▸ Aim of the exercise
Extend the news report below on Ben Roberts-Smith's defamation trial, starting right after its final sentence.

▸ Given text

Ben Roberts-Smith denies killing captured man as he gives evidence in defamation case

Victoria Cross recipient Ben Roberts-Smith has told his defamation trial he'd spent his life fighting for his country and did everything he could "to do it with honour".

Ben Roberts-Smith leaves the Federal Court in Sydney on Thursday, 10 June, 2021.

Ben Roberts-Smith leaves the Federal Court in Sydney on Thursday, 10 June, 2021. Source: AAP

Ben Roberts-Smith has labelled as "ridiculous" claims he killed a captured Taliban insurgent with a prosthetic leg in an SAS operation in Afghanistan in 2009.

Mr Roberts-Smith, 42, is suing the publishers of the Sydney Morning Herald, The Age and The Canberra Times in the Federal Court for defamation over media reports from 2018 that he says paint him as a criminal who breached the moral and legal rules of military engagement.

Australia's most decorated soldier is also suing over reports alleging he assaulted a woman in a Canberra hotel room.

He denies all the claims against him, while the publishers advance a truth defence.

On Thursday, Mr Roberts-Smith was called as the first witness at the trial and was questioned by his barrister Bruce McClintock SC about an SAS operation in April 2009 on a Taliban compound known as Whiskey 108 in Uruzgan province.
The court heard Mr Roberts-Smith, carrying a belt-fed machine gun, was one of several SAS soldiers who entered and cleared the compound after they were requested to assist the Australian infantry in a battle against the Taliban.

After the SAS patrol cleared the building Mr Roberts-Smith spotted outside the compound an insurgent holding a bolt-action rifle.

"I engaged that individual," Mr Roberts-Smith told the court.

He rejected claims he shot the insurgent between 10 and 15 times, saying he fired two rounds and also denied claims that he carried the man, calling that assertion "ridiculous".

He said he later discovered that the killed insurgent had a prosthetic leg, but rejected claims put to him in court that the man had been a "person under control".

"It makes me feel very, very disappointed," he told the court of that claim.

"That's so far from the truth it's not funny ... it's ridiculous."
Ben Roberts-Smith leaves the Federal Court in Sydney on Thursday, 10 June, 2021.
Ben Roberts-Smith leaves the Federal Court in Sydney on Thursday, 10 June, 2021. Source: AAP
The court heard he later saw another soldier, codenamed person six, take the insurgent's prosthetic leg that was subsequently used as a drinking vessel at the SAS pub in Afghanistan known as the "Fat Ladies Arms".

▸ Provided data
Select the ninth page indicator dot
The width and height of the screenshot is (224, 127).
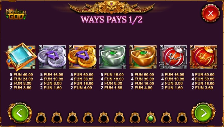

▸ Written reply
Mr Roberts-Smith said he never drank from the leg but he didn't have a problem with "gallows humour" as a way for soldiers to desensitise from the horrors "outside the wire".

In his evidence, Mr Roberts-Smith also rejected claims of bullying while in the SAS and denied punching and kneeing an Afghan male in an operation in March 2010.

"Did that happen?" Mr McClintock asked him.

"No," Mr Roberts-Smith replied.

Court was adjourned late in the afternoon when he broke down in tears recounting details of the SAS action at the 2010 Battle of Tizak for which he was awarded Australia's highest military honour, the Victoria Cross.
Earlier in the day, he described claims by the respondents critical of his war service as "devastating".

"I spent my life fighting for my country and I did everything I possibly could to do it with honour," he told the court.

"It breaks my heart actually."

The court heard Mr Roberts-Smith joined the SAS after serving with the Australian army in East Timor in 1999 and did six tours of Afghanistan with the elite fighting force from 2006 to 2012.

He said his family had a military history stretching back to Gallipoli which he took great pride in.

After leaving the defence force in 2013 he started a consulting firm and is now on leave from his employer Seven West Media.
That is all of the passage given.